## Task brief:
For each line of the data below, copy it if it holds the word "click".

Stored data: Begin

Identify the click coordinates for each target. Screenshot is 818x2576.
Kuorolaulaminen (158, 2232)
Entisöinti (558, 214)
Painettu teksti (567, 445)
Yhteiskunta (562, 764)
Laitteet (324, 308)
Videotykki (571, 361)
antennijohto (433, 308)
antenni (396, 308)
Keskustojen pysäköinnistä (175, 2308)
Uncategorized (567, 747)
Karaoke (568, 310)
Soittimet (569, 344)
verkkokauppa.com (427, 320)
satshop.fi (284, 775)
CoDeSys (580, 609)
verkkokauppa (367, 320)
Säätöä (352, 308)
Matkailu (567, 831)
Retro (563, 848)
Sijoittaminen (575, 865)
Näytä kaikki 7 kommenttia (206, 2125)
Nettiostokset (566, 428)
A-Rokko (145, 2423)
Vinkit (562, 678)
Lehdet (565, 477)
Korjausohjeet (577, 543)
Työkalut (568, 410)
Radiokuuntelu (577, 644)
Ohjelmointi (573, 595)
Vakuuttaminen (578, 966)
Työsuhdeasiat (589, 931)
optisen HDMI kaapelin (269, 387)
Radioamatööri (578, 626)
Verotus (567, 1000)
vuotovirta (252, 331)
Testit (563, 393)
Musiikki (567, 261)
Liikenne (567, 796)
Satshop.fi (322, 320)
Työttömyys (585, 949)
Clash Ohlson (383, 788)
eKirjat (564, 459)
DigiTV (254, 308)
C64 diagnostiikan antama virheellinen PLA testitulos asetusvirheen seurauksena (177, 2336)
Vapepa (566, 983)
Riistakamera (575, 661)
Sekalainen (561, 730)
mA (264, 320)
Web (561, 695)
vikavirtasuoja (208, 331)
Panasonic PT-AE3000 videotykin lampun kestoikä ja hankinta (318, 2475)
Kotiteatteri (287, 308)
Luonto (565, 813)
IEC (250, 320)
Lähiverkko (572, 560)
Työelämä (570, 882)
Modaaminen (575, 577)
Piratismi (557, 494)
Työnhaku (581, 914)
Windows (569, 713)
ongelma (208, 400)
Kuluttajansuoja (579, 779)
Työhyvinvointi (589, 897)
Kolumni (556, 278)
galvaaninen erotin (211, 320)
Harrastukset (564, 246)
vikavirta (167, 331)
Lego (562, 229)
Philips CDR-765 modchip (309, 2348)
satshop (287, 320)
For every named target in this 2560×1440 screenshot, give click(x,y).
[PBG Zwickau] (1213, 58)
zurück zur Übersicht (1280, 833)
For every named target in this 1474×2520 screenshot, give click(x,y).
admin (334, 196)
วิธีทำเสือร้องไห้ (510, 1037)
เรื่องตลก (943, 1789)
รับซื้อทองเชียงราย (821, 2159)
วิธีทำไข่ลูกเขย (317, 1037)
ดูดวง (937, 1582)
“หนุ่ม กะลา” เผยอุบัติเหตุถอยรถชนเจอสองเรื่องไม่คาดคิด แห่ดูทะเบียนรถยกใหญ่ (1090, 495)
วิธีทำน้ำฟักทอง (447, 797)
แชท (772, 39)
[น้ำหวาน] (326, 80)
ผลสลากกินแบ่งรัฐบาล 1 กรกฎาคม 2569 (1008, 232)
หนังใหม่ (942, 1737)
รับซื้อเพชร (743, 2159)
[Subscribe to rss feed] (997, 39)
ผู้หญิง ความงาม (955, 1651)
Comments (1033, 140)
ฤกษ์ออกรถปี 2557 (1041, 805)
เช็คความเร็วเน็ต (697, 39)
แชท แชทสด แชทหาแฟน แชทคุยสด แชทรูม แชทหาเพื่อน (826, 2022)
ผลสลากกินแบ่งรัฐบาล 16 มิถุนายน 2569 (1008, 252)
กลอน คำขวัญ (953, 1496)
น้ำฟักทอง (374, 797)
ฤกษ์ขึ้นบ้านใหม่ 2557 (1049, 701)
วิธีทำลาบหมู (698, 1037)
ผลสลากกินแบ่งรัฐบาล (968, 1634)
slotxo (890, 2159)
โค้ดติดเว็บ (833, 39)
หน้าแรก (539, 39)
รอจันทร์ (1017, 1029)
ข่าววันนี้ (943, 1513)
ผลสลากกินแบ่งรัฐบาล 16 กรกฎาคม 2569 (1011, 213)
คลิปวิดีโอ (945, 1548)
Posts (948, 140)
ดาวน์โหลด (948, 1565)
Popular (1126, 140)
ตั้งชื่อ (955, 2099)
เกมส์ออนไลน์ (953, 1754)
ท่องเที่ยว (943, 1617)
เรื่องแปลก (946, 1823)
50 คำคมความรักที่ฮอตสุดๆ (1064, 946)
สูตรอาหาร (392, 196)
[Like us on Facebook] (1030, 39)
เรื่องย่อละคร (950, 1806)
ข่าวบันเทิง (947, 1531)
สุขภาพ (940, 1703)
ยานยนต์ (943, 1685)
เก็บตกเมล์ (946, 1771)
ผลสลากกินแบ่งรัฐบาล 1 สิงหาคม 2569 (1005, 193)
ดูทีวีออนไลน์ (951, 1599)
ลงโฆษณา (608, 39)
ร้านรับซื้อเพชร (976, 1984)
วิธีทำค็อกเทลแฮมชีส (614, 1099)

Stored data: End

## Response area:
Identify the click coordinates for each target. Screenshot is 818x2576.
For every named target in this 2560×1440 screenshot, give click(x,y).
For every named target in this 1474×2520 screenshot, give click(x,y).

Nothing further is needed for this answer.